KTS was the most active chapter of Indian Theosophical Society (ITS), he claimed. It played an integral role in Karachi being declared one of the three federations of the Indian subcontinent. The other two were the East India (close to Chennai) and Banaras (northern India and Rajasthan), he added.
Sheikh also spoke at length about the various activities that KTS was involved in, such as regular publications in both English and Sindh. It had a library with more than 11,000 books, he claimed.
“Before partition, ITS had 10,000 members, while the KTS had 300 members. However, soon after partition the numbers dropped, as people belonging to different religions were either killed or forced to flee the country,” he claimed. In the end, KTS was left with only 50 members.

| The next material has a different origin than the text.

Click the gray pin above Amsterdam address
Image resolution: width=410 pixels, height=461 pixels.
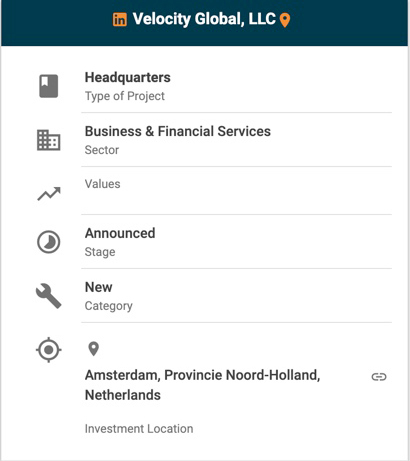point(94,349)
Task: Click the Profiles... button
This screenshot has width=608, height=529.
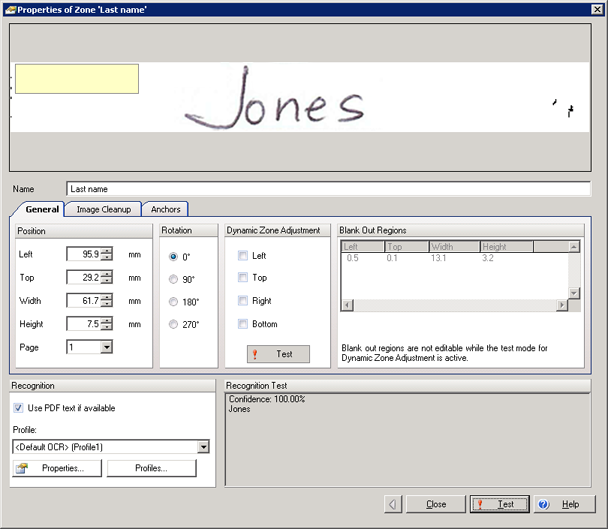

However, the turning point came when its president, Dara F Mirza was assassinated in 2007 and all its activities came to a halt, he added.
Lamenting the forgotten contributions of the Parsi community to the city, human rights activist Akhtar Balouch gave an overview of the structures that highlight the rich Parsi history in Karachi.
“They were people of great intellectual and philosophical thought. How can we forget the services of Ardeshir Cowasjee for Karachi?” he asked the audience. “Once, he was passing in front of the High Court and saw that trees were being cut. He filed a petition instantly, and the tree cutting came to halt as long as he was alive,” he said.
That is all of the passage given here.